Launch games for both Xbox One and PS4 look fantastic and while the PC Master Race may debate that PC gaming is better (in terms of graphics, certainly in some cases) there is no doubt that the new consoles are leaps and bounds ahead of their current gen counter parts and better is simply better. The question is, how much raw power really sits inside the PlayStation 4 GPU, because as we all know, release titles are absolutely no indication of the true power of the hardware, just look at PS3 launch titles compared to games released this year!
Slides of the R9 290X Hawaii GPU revealel that the Volcanic Islands GPU will also feature 8 Asynchronous Compute Engines. Each of the 8 ACE’s can manage up to 8 compute queues, at a total of 64 compute commands.

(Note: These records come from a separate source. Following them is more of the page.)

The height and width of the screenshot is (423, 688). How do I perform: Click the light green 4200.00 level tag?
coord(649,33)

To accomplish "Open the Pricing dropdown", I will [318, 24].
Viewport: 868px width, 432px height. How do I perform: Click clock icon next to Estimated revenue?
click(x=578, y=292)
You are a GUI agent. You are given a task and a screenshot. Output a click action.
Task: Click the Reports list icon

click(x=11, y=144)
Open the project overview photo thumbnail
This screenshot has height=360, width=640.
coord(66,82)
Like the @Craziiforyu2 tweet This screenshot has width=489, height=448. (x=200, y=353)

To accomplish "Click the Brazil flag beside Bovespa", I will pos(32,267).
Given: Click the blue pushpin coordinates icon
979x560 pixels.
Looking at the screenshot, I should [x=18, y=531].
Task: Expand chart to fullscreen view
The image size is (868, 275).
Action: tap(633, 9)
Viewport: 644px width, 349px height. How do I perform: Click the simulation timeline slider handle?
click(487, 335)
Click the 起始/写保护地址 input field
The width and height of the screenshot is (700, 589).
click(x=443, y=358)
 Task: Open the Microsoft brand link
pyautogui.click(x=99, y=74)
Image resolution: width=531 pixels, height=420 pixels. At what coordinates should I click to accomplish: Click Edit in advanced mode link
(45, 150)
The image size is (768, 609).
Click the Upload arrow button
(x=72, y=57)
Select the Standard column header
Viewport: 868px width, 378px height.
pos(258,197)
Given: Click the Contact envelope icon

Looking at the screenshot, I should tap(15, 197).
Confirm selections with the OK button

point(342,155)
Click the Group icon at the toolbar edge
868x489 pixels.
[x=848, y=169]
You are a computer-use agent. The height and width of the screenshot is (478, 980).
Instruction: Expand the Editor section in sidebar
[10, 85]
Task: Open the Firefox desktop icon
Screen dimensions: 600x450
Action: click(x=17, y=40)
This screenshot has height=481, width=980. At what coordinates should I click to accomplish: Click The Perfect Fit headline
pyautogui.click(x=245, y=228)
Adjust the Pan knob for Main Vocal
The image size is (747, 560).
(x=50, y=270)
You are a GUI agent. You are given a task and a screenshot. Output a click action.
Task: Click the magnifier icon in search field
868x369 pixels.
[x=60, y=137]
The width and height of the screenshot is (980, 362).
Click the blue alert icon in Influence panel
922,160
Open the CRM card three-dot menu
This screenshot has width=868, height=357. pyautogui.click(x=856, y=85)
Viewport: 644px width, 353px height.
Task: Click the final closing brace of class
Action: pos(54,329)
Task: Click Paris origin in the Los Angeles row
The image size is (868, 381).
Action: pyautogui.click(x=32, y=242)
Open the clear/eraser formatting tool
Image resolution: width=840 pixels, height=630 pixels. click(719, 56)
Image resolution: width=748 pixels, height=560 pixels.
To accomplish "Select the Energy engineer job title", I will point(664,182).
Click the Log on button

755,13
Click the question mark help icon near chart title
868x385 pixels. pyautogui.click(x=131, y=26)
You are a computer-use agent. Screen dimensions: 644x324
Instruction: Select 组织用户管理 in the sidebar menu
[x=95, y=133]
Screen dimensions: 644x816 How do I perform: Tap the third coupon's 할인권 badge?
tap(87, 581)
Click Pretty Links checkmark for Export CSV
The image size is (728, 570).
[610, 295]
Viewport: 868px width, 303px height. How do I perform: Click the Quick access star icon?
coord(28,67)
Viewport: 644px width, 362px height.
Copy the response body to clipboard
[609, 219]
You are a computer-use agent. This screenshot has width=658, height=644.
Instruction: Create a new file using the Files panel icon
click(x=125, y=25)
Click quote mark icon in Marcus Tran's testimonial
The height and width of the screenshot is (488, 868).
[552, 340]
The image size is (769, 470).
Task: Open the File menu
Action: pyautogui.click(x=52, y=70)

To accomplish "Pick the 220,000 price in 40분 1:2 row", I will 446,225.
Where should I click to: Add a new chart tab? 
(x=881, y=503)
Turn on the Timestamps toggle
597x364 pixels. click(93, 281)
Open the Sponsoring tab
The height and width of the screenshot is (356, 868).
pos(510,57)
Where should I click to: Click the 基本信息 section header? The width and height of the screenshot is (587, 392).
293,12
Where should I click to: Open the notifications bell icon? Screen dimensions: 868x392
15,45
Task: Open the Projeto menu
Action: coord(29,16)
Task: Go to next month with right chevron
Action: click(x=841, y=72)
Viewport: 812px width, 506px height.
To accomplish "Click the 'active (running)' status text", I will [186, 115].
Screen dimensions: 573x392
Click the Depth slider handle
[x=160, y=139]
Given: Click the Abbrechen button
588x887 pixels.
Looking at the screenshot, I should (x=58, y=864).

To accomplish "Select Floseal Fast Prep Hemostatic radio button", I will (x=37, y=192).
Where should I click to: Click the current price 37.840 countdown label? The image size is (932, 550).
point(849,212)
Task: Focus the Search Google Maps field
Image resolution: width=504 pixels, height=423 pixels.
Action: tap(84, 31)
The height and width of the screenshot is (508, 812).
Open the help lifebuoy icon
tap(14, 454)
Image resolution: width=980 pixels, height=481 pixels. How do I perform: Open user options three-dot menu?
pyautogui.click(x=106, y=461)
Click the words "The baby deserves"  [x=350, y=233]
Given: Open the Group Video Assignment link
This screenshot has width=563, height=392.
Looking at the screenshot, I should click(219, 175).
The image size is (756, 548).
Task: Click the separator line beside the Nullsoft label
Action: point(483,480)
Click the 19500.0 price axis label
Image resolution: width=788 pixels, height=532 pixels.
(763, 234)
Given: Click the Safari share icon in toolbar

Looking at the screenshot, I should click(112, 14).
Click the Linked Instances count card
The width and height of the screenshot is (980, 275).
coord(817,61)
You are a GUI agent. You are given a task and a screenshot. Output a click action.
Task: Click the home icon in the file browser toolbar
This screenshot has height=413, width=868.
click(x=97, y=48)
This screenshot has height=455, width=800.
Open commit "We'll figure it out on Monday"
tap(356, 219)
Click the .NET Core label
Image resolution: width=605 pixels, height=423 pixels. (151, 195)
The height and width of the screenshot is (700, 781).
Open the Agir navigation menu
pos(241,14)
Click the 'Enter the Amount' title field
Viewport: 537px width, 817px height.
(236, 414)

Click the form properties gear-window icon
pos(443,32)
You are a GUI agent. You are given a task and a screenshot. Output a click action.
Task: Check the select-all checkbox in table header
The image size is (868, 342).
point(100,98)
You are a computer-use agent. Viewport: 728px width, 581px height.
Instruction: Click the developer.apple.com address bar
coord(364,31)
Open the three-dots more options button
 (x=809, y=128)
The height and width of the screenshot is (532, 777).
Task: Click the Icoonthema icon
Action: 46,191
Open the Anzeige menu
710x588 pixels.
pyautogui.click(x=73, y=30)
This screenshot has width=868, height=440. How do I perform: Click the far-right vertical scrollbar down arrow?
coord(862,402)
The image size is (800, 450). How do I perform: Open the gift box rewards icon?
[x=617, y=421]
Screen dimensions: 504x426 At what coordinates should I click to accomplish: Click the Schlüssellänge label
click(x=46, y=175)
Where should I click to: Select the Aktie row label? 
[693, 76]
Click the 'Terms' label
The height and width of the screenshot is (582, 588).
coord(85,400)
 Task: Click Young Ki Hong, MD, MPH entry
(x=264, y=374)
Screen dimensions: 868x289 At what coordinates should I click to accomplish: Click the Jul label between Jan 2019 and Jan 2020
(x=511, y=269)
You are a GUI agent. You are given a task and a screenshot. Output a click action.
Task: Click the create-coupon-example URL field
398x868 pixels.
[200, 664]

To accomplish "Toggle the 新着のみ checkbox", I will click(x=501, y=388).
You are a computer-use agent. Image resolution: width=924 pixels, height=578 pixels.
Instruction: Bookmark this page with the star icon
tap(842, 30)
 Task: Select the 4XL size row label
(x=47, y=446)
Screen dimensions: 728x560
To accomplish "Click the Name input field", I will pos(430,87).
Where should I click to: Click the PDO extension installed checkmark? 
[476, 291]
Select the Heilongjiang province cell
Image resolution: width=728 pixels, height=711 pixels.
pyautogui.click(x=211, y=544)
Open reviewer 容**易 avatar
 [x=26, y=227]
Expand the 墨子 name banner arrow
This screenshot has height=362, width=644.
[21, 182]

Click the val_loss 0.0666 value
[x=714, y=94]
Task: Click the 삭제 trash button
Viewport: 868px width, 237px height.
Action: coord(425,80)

Compare that to the HD 7970 which only has 2 ACE’s that can only queue 2 compute commands for a total of 4 & the Xbox One only has 2 ACE’s but they also manage up to 8 compute queues for a total of 16 compute queues, still a long way short of the PS4’s 64.
PS4 GPU has a total of 2 rings and 64 queues on 10 pipelines
Graphics (GFX) ring and pipeline
- Same as R10xx
- Graphics and compute
- For game
High Priority Graphics (HP3D) ring and pipeline
- New for Liverpool
- Same as GFX pipeline except no compute capabilities
- For exclusive use by VShell
8 Compute-only pipelines
- Each pipeline has 8 queues of a total of 64
- Replaces the 2 compute-only queues and pipelines on R10XX
- Can be used by both game and VShell (likely assign on a pipeline basis, 1 for VShell, and 7 for game)
- Queues can be allocated by game system or by middleware type
- Allows rendering and compute loads to be processed in parallel
- Liverpool compute-only pipelines do not have Constant Update Engines (presented in R10XX cards)
Sure this is all technical as hell, but when it comes to hardware like this, biggest numbers often translate to better performance. Great news for developers, but also a good indication that the hardware no doubt has a few tricks saved up that will benefit games in the future.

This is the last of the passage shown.